(Task prompt) From the first line to the last, copy the data below word for word.

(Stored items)
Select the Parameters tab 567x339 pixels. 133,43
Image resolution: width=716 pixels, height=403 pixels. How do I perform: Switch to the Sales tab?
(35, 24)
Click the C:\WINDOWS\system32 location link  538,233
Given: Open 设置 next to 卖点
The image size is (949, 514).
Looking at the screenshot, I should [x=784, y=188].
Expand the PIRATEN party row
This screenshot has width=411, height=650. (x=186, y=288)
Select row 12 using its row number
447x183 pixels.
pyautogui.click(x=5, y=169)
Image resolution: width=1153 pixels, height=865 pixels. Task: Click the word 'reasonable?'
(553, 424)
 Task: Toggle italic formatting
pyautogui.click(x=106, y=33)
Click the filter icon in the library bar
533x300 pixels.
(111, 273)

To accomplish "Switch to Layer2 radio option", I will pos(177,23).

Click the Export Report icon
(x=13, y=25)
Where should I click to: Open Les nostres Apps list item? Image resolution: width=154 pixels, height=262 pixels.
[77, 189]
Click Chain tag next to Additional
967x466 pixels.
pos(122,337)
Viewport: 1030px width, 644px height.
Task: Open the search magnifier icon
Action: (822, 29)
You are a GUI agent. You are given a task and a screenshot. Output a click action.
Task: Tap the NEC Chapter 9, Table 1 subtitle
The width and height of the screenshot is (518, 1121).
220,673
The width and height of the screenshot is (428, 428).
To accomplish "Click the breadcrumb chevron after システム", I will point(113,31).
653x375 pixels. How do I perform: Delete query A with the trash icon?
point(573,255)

(Completed exercise)
Select the Parameters tab 567x339 pixels. 133,43
Image resolution: width=716 pixels, height=403 pixels. How do I perform: Switch to the Sales tab?
(35, 24)
Click the C:\WINDOWS\system32 location link  538,233
Given: Open 设置 next to 卖点
The image size is (949, 514).
Looking at the screenshot, I should [x=784, y=188].
Expand the PIRATEN party row
This screenshot has width=411, height=650. (x=186, y=288)
Select row 12 using its row number
447x183 pixels.
pyautogui.click(x=5, y=169)
Image resolution: width=1153 pixels, height=865 pixels. Task: Click the word 'reasonable?'
(553, 424)
 Task: Toggle italic formatting
pyautogui.click(x=106, y=33)
Click the filter icon in the library bar
533x300 pixels.
(111, 273)

To accomplish "Switch to Layer2 radio option", I will pos(177,23).

Click the Export Report icon
(x=13, y=25)
Where should I click to: Open Les nostres Apps list item? Image resolution: width=154 pixels, height=262 pixels.
[77, 189]
Click Chain tag next to Additional
967x466 pixels.
pos(122,337)
Viewport: 1030px width, 644px height.
Task: Open the search magnifier icon
Action: (822, 29)
You are a GUI agent. You are given a task and a screenshot. Output a click action.
Task: Tap the NEC Chapter 9, Table 1 subtitle
The width and height of the screenshot is (518, 1121).
220,673
The width and height of the screenshot is (428, 428).
To accomplish "Click the breadcrumb chevron after システム", I will point(113,31).
653x375 pixels. How do I perform: Delete query A with the trash icon?
point(573,255)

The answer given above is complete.